One of the best studies of how drought affects a water supply is a study recently performed by Maine. Maine experienced the worst drought in over thirty years during 2001 and 2002. Water in streams, lakes, and groundwater dropped to record-low levels. Thousands of private wells went dry, and many public water systems were forced to implement water use restrictions and tap into back-up supplies. The drought exposed vulnerabilities in the state's public water supply, highlighting a need for water use planning and management even in a "water-rich" state like Maine.

Not all public surface water systems experienced problems, even in areas where the drought was severe. Small, shallow lakes that were already being pumped close to their safe yield were the most vulnerable surface water supplies.

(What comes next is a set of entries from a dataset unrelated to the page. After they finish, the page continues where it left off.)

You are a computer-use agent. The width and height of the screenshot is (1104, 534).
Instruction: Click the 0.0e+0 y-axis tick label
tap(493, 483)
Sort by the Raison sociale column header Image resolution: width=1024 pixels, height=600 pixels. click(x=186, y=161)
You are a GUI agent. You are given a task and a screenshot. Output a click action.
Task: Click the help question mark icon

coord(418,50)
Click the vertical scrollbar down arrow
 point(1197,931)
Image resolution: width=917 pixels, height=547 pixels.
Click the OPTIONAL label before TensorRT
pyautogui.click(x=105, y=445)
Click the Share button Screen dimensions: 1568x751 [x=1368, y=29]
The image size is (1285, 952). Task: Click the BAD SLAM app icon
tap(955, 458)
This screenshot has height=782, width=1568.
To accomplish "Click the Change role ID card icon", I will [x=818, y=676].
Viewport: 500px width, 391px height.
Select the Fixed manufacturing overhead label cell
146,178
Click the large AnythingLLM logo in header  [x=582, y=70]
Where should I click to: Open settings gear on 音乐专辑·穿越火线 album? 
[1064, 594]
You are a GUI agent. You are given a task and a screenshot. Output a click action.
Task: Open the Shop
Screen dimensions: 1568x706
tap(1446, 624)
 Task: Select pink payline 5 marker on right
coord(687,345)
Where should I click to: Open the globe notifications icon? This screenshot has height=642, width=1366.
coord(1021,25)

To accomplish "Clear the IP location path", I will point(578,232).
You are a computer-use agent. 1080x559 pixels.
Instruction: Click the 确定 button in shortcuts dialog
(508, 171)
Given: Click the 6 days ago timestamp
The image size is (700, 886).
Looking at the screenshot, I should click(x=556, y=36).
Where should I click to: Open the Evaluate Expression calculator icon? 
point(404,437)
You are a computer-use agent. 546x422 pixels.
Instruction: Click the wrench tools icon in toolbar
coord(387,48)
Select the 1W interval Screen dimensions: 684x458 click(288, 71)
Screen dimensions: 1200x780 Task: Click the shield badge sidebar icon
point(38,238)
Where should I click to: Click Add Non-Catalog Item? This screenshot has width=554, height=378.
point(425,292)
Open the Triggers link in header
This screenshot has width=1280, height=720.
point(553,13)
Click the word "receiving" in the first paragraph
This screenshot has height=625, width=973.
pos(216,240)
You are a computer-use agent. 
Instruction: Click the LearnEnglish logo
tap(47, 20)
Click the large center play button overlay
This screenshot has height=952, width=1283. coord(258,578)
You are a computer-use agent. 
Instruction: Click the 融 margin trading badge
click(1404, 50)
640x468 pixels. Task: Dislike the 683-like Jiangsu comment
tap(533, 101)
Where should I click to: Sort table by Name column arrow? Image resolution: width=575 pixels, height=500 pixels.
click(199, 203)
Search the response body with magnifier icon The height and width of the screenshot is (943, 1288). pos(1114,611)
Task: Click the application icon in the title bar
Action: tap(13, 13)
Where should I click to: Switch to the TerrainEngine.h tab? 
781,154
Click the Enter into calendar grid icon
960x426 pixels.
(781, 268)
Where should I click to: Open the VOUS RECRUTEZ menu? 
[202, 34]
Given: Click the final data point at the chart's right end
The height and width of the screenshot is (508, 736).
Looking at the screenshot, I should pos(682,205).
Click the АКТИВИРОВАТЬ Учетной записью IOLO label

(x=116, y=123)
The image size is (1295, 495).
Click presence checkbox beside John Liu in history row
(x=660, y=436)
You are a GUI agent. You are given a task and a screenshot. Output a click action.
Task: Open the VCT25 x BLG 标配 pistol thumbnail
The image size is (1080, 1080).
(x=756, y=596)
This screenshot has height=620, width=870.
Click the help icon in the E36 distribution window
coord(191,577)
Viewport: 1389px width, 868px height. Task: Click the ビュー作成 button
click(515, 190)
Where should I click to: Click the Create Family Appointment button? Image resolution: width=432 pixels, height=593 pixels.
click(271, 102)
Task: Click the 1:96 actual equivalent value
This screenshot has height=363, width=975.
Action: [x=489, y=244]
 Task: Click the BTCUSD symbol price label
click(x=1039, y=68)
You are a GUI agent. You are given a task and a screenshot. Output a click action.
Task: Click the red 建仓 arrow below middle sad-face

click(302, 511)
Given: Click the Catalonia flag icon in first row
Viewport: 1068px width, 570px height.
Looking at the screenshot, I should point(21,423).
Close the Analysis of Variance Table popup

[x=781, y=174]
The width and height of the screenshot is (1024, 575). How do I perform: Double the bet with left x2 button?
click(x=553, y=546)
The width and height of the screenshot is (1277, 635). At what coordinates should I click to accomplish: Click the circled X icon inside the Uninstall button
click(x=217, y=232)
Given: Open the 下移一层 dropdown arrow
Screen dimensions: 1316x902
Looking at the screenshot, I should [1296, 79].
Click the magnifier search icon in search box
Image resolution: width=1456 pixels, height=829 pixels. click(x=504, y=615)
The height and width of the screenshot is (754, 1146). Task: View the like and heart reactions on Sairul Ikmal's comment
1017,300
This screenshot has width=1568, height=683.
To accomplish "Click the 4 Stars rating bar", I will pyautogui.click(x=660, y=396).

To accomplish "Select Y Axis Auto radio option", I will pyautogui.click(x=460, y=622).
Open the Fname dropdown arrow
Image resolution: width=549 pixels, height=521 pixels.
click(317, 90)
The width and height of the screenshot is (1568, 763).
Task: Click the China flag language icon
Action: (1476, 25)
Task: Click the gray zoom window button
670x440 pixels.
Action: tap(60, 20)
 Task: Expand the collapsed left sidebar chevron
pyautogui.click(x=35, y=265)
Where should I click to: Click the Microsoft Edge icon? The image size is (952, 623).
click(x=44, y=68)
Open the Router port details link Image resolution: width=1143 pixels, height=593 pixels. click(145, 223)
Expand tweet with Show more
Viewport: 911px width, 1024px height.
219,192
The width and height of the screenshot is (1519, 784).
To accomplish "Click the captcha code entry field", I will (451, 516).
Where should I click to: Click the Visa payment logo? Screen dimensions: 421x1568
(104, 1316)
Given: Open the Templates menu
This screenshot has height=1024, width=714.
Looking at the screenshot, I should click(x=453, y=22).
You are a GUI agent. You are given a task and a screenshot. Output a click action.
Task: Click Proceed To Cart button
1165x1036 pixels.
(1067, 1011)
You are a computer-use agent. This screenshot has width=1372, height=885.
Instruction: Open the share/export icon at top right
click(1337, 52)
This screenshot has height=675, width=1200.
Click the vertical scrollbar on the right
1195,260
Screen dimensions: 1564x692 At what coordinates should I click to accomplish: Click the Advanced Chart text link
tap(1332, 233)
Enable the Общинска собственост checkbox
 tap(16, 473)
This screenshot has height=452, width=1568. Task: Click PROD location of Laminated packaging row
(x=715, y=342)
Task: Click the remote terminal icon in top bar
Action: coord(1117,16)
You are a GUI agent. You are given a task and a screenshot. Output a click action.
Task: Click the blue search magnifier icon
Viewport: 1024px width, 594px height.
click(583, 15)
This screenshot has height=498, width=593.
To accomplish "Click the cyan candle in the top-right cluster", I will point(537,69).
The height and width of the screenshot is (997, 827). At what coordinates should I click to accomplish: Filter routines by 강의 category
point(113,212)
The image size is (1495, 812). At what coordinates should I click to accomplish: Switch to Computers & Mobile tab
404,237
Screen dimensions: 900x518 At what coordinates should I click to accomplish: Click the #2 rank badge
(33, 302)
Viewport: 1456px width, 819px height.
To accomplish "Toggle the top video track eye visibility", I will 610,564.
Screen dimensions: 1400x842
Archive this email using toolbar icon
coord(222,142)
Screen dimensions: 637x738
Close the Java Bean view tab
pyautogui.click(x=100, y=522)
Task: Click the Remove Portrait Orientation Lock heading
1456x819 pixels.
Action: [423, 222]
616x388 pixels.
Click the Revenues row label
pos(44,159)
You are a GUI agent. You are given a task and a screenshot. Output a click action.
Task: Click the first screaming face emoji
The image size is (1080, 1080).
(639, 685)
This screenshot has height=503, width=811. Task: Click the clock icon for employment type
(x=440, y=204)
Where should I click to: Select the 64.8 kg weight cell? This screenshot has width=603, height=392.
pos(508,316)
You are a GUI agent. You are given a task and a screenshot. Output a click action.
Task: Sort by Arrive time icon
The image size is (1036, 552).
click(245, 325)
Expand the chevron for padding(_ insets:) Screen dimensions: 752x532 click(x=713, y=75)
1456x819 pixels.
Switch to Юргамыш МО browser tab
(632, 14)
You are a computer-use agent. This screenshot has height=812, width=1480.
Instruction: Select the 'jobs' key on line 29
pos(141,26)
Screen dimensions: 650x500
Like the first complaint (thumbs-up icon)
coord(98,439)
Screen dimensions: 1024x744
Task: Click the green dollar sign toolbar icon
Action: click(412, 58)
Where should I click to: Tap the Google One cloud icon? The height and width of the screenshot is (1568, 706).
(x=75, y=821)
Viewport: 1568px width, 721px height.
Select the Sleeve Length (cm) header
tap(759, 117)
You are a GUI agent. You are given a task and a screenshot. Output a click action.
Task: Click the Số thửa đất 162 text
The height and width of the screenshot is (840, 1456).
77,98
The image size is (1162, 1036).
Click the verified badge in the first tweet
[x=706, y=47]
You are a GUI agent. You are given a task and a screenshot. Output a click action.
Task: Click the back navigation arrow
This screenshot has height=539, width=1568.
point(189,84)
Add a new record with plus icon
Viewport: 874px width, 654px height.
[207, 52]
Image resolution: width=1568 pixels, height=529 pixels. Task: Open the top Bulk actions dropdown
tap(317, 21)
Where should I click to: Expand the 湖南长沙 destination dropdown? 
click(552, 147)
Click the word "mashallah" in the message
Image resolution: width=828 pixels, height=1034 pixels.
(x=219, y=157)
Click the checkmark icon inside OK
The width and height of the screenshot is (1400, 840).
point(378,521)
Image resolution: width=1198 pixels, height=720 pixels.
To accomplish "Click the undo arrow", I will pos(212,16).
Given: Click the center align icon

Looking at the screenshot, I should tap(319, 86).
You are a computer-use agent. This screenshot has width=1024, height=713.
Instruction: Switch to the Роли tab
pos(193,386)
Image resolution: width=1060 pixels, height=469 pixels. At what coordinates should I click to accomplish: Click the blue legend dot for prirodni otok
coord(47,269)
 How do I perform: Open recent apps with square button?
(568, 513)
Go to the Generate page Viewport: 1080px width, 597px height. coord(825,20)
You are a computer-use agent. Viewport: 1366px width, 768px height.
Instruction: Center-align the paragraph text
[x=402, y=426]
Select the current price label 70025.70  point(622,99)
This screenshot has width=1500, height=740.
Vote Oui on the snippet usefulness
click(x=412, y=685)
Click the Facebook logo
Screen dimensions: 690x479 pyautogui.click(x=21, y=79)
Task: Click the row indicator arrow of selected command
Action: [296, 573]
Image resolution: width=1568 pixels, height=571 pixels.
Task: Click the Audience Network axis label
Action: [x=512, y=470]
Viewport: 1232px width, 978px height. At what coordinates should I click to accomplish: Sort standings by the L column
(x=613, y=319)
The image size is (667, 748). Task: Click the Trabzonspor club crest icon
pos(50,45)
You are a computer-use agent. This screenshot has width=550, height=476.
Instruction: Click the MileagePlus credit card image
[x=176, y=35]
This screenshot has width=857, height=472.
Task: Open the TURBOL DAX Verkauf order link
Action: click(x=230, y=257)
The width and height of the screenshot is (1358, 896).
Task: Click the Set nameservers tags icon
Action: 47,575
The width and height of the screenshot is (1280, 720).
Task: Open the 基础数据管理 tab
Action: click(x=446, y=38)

These systems were located in the coastal region and other areas where seasonal tourism and residential development increase water demand, suggesting that surface water systems with these characteristics are most likely to be affected by future droughts. This document highlights the effects of the drought on Maine surface water supplies and discusses ways that managers of vulnerable systems can prepare for future drought and climate variability.

Although New England is considered to be "water-rich," Maine has experienced several significant drought periods, the most recent in 2001, the driest year since records began in 1895. The severity of the drought varied across the state, with northern Maine experiencing the driest conditions. Lakes, streams, and groundwater were at record low levels.

What were the end results? Public water supplies were affected by the 2001-2002 drought, based on a survey of surface water systems and reports to the Maine Drinking Water Program and Public Utilities Commission. A system was considered affected by the drought if:

  1. water quantity was reduced enough for the system to impose voluntary or mandatory conservation;
  2. the system manager utilized or explored additional or alternative supplies; and/or
  3. the manager expressed concern about the drought's effects on water quantity or quality.

How a particular water supply responds to drought will depend on its size and watershed characteristics, and the relative contributions of precipitation, surface runoff, and groundwater to the overall water budget. Water levels in 2001 were below normal in the majority of public water supply lakes and streams, in some cases at record low levels. Yet only eight surface water systems were considered "affected," meaning they had problems as a result of decreased water volumes. Climate and hydrologic conditions alone were not enough to drive a system to implement water use restrictions.

In general if you are a well-owner and get your water from there, there is no adverse impact on overall ground water quality from a drought. If a homeowner drills a deeper well in response to a drought, the homeowner may end up with more mineralized water. This is because the water has been in the ground longer and may have taken on some of the characteristics of the surrounding rock formations. The homeowner may also gain water quality benefits from a deeper, properly constructed well. These deeper wells are better protected from surface people-related contamination sources, such as septic tank effluent, lawn fertilizer applications or accidental spills.